──────── TESTO ────────
Ordinanza di Cassazione Civile Sez. L Num. 4360 Anno 2024
Civile Ord. Sez. L Num. 4360 Anno 2024
Presidente: COGNOME NOME
Relatore: NOME COGNOME
Data pubblicazione: 19/02/2024
ORDINANZA
sul ricorso 23296-2019 proposto da:
RAGIONE_SOCIALE, (già RAGIONE_SOCIALE), in persona del legale rappresentante pro tempore, elettivamente domiciliata in ROMA, INDIRIZZO, presso lo studio degli avvocati NOME COGNOME, NOME COGNOME, NOME COGNOME NOME, che la rappresentano e difendono;
– ricorrente principale –
contro
COGNOME NOME, COGNOME NOME, COGNOME NOME, tutti elettivamente domiciliati in INDIRIZZO, presso lo studio dell’avvocato NOME COGNOME, rappresentati e difesi dall’avvocato NOME COGNOME;
– controricorrenti – ricorrenti incidentali nonchè contro
COGNOME NOME, COGNOME NOME;
– intimati –
Oggetto
Cassa integrazione guadagni
straordinaria
–
criteri di scelta
–
applicazione accordi
R.G.N. 23296/2019
COGNOME.
────────
- **OBIETTIVO**
In che data è stata pubblicata l'ordinanza della Cassazione?
──────── DATI ────────
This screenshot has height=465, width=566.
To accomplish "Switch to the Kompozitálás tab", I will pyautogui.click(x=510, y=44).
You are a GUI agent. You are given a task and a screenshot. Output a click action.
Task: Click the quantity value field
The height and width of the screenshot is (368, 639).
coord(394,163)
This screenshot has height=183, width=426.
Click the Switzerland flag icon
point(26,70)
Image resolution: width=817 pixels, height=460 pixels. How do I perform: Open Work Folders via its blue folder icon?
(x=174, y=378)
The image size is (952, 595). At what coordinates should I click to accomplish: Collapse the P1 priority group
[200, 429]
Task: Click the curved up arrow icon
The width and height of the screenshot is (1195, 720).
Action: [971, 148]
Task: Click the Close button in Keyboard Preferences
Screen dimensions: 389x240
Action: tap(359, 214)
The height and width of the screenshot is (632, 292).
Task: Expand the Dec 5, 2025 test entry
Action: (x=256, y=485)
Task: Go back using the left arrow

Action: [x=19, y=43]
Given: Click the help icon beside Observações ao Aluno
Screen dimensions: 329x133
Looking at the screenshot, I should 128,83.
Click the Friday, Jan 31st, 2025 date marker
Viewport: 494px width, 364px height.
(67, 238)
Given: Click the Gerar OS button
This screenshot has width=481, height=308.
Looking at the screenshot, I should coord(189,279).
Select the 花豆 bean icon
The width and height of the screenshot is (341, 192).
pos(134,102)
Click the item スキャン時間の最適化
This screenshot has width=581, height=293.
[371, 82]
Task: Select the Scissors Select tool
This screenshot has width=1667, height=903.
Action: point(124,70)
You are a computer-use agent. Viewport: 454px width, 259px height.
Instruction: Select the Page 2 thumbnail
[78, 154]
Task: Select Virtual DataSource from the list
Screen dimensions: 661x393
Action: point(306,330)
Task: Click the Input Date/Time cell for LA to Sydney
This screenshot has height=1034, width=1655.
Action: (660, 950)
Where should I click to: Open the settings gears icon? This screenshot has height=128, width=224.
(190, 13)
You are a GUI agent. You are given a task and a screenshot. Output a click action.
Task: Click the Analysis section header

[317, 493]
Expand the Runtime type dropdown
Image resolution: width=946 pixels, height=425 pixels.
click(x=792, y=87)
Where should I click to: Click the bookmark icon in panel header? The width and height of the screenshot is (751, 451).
────────
- **RISULTATO**
Il 19/02/2024.